**OBJECTIVE**. Copy the stretch of the data below from the line containing "Where should I click to: Select" through the line containing "point(359,730)", both lines included, reproducing every line verbatim.

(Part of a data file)

= = = =

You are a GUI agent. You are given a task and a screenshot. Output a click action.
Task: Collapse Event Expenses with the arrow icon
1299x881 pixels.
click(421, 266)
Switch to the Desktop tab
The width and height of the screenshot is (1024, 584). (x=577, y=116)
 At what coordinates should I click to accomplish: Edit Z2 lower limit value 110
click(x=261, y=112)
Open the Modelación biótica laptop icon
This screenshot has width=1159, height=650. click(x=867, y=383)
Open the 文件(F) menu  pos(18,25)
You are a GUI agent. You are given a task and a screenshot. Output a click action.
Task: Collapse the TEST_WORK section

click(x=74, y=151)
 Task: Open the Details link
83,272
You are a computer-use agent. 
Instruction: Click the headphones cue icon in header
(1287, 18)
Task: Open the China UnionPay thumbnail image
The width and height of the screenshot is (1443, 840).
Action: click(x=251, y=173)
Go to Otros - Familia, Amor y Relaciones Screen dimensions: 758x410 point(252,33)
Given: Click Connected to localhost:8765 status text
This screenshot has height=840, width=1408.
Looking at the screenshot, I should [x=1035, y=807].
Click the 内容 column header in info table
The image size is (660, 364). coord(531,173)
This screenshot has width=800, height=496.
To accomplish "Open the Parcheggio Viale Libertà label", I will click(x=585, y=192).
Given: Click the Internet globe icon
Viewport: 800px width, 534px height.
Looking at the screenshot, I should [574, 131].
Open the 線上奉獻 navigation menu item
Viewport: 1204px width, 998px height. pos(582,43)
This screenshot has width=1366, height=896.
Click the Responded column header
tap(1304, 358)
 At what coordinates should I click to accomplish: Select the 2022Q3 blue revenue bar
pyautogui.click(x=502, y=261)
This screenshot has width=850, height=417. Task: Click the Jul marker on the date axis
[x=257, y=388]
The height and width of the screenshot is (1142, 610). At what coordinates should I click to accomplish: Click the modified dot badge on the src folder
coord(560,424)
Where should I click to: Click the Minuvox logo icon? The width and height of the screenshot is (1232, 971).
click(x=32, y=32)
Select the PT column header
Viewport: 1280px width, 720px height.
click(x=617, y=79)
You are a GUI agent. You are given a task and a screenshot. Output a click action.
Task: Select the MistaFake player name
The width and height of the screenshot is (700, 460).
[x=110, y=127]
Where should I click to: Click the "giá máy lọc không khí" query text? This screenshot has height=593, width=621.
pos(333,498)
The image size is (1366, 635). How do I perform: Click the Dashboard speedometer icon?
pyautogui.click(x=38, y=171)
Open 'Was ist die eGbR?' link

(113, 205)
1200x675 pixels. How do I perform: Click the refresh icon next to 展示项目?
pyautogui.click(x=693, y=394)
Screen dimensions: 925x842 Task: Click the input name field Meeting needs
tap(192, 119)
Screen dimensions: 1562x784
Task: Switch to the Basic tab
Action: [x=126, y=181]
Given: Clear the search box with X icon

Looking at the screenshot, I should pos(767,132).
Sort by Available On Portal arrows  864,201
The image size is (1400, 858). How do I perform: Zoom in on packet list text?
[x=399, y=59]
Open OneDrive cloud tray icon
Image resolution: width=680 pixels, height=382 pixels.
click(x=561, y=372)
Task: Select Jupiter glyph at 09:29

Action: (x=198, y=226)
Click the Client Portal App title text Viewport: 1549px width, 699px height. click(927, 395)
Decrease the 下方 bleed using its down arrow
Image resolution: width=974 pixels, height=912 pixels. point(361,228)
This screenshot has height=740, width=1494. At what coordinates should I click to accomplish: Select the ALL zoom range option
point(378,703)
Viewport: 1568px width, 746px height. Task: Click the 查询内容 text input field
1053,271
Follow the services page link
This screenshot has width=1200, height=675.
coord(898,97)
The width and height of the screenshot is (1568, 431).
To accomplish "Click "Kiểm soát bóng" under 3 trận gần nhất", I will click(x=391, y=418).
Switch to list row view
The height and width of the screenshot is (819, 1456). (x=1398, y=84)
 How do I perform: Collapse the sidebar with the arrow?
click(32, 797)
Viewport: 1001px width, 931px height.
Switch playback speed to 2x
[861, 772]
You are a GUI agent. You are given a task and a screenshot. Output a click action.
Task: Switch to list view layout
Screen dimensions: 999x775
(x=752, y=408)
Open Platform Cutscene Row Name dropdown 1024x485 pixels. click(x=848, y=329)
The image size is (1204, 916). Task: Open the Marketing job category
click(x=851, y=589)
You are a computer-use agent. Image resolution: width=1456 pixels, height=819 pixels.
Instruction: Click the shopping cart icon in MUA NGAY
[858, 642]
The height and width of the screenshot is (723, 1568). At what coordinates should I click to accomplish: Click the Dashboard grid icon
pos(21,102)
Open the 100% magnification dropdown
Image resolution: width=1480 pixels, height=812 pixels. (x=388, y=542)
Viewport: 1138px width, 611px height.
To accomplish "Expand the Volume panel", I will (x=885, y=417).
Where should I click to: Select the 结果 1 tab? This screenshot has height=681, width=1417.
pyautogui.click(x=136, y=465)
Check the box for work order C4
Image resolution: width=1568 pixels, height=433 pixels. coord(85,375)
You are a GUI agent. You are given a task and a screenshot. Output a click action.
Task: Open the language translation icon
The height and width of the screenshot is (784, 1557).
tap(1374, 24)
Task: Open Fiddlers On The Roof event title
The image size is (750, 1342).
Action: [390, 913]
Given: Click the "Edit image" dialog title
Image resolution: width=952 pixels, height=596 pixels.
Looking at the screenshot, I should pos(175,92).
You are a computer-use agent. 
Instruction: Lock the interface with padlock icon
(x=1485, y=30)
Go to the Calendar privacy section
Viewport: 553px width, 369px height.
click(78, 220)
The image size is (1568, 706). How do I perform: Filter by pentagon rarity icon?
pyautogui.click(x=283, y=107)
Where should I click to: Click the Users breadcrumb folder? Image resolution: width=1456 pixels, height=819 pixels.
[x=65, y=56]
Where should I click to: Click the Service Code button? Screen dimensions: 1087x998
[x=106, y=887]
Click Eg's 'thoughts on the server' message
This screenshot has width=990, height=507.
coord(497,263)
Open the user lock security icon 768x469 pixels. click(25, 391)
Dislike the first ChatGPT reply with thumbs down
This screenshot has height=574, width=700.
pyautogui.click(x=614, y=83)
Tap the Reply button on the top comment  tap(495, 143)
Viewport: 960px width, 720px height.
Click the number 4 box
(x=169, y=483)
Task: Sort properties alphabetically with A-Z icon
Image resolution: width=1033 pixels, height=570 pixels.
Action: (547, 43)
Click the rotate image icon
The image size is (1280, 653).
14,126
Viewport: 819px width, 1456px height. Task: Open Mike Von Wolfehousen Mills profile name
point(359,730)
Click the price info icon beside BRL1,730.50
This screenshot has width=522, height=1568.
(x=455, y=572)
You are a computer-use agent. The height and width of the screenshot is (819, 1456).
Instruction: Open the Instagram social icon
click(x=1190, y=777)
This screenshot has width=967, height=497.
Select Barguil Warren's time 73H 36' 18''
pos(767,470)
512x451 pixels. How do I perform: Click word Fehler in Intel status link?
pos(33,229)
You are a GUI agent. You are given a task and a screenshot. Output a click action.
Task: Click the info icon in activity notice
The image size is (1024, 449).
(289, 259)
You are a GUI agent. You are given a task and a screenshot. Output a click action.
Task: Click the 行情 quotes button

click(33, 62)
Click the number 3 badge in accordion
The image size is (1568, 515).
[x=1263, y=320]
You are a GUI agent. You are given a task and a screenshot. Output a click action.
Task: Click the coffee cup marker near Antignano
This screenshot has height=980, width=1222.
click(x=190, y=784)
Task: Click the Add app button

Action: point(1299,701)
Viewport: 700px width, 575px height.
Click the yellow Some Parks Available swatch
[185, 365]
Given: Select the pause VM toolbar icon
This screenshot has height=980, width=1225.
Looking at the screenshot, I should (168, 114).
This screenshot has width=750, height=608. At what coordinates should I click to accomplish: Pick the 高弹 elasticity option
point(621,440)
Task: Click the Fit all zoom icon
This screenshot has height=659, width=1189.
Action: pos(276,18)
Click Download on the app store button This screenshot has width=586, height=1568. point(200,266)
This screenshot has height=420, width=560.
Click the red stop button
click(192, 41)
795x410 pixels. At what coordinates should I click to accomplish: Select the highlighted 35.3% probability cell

= = = =

**FINISHED EXERCISE**.
Where should I click to: Select the 结果 1 tab? This screenshot has height=681, width=1417.
pyautogui.click(x=136, y=465)
Check the box for work order C4
Image resolution: width=1568 pixels, height=433 pixels. coord(85,375)
You are a GUI agent. You are given a task and a screenshot. Output a click action.
Task: Open the language translation icon
The height and width of the screenshot is (784, 1557).
tap(1374, 24)
Task: Open Fiddlers On The Roof event title
The image size is (750, 1342).
Action: [390, 913]
Given: Click the "Edit image" dialog title
Image resolution: width=952 pixels, height=596 pixels.
Looking at the screenshot, I should pos(175,92).
You are a computer-use agent. 
Instruction: Lock the interface with padlock icon
(x=1485, y=30)
Go to the Calendar privacy section
Viewport: 553px width, 369px height.
click(78, 220)
The image size is (1568, 706). How do I perform: Filter by pentagon rarity icon?
pyautogui.click(x=283, y=107)
Where should I click to: Click the Users breadcrumb folder? Image resolution: width=1456 pixels, height=819 pixels.
[x=65, y=56]
Where should I click to: Click the Service Code button? Screen dimensions: 1087x998
[x=106, y=887]
Click Eg's 'thoughts on the server' message
This screenshot has width=990, height=507.
coord(497,263)
Open the user lock security icon 768x469 pixels. click(25, 391)
Dislike the first ChatGPT reply with thumbs down
This screenshot has height=574, width=700.
pyautogui.click(x=614, y=83)
Tap the Reply button on the top comment  tap(495, 143)
Viewport: 960px width, 720px height.
Click the number 4 box
(x=169, y=483)
Task: Sort properties alphabetically with A-Z icon
Image resolution: width=1033 pixels, height=570 pixels.
Action: (547, 43)
Click the rotate image icon
The image size is (1280, 653).
14,126
Viewport: 819px width, 1456px height. Task: Open Mike Von Wolfehousen Mills profile name
point(359,730)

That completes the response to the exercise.